VERIFICA LA COMPRENSIONE:
1. Rispondi a queste domande sul testo dedicato al test Trinity:
(a) In quale deserto avvenne l'esplosione?
(b) A quante tonnellate di tritolo equivaleva la sua potenza?
(c) Quante persone collaborarono al Progetto Manhattan?
2. Riprendi il testo sul test Trinity e proseguilo dopo l'ultima frase.
:: SEZIONE DEL DOCUMENTO ::
Il 16 luglio 1945 l’alba dell’era atomica

Nel deserto del Nuovo Messico il test "Trinity" cambiò per sempre la storia dell'umanità, aprendo l'era nucleare

Il 16 luglio 1945 il silenzio del deserto di Alamogordo, nel New Mexico, venne squarciato da un lampo accecante. Gli Stati Uniti fecero esplodere con successo la prima bomba atomica della storia nell’ambito del Progetto Manhattan, il programma segreto che aveva riunito alcuni dei più grandi scienziati dell’epoca con l’obiettivo di sviluppare un’arma basata sull’energia nucleare. L’esperimento, denominato “Trinity”, segnò un punto di svolta nella storia del Novecento. Per la prima volta l’uomo riusciva a liberare, in modo controllato, l’enorme energia racchiusa nel nucleo dell’atomo. L’esplosione produsse una potenza equivalente a circa 20mila tonnellate di tritolo, generando una nube a forma di fungo destinata a diventare uno dei simboli più inquietanti dell’età contemporanea.

Il Progetto Manhattan era nato nel 1942, in piena Seconda Guerra Mondiale, dal timore che la Germania nazista potesse costruire per prima un’arma nucleare. Alla sua realizzazione collaborarono oltre 130mila persone tra scienziati, tecnici e militari, guidati dal fisico statunitense J. Robert Oppenheimer, spesso ricordato come il “padre della bomba atomica”.
:::
:: MATERIALE FORNITO ::
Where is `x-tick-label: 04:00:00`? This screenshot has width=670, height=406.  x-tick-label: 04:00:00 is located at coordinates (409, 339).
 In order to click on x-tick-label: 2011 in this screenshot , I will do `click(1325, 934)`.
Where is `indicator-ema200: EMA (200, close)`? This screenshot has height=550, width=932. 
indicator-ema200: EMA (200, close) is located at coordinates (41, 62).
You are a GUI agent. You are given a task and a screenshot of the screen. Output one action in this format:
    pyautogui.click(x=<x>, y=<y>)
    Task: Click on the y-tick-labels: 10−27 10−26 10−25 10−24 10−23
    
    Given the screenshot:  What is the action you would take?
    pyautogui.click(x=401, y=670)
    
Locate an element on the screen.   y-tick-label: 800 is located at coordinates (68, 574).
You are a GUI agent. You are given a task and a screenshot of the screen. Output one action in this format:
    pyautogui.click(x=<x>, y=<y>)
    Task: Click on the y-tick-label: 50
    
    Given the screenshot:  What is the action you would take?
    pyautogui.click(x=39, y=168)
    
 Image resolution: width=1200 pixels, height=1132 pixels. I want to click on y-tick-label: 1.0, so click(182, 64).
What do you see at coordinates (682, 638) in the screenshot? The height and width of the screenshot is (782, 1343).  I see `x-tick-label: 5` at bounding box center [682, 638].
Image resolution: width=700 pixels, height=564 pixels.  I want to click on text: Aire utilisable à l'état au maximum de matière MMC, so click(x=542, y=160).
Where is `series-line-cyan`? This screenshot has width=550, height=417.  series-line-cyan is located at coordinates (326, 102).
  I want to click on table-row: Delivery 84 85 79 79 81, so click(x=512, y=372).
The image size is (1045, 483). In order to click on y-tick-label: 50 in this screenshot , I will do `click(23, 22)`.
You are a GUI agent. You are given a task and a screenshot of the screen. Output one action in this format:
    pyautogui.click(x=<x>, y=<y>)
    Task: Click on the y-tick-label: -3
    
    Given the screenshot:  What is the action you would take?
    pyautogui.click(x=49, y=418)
:::
SOLUZIONI PROPOSTE:
1.
(a) Nel deserto di Alamogordo, nel New Mexico.
(b) A circa 20mila tonnellate di tritolo.
(c) Oltre 130mila persone.

2.
Pochi giorni dopo il successo del test Trinity, gli eventi precipitarono. Il 6 agosto 1945 la bomba atomica venne sganciata su Hiroshima e il 9 agosto su Nagasaki. Le 2 esplosioni provocarono centinaia di migliaia di vittime tra morti immediate e conseguenze delle radiazioni, contribuendo alla resa del Giappone e alla conclusione della Seconda Guerra Mondiale nel Pacifico. Da quel momento il mondo entrò nell’era nucleare. L’energia dell’atomo trovò applicazioni civili, come la produzione di elettricità e la medicina nucleare, ma alimentò anche una corsa agli armamenti senza precedenti durante la Guerra fredda. Per decenni il timore di un conflitto atomico influenzò la politica internazionale, dando origine a trattati di non proliferazione e a un delicato equilibrio fondato sulla deterrenza.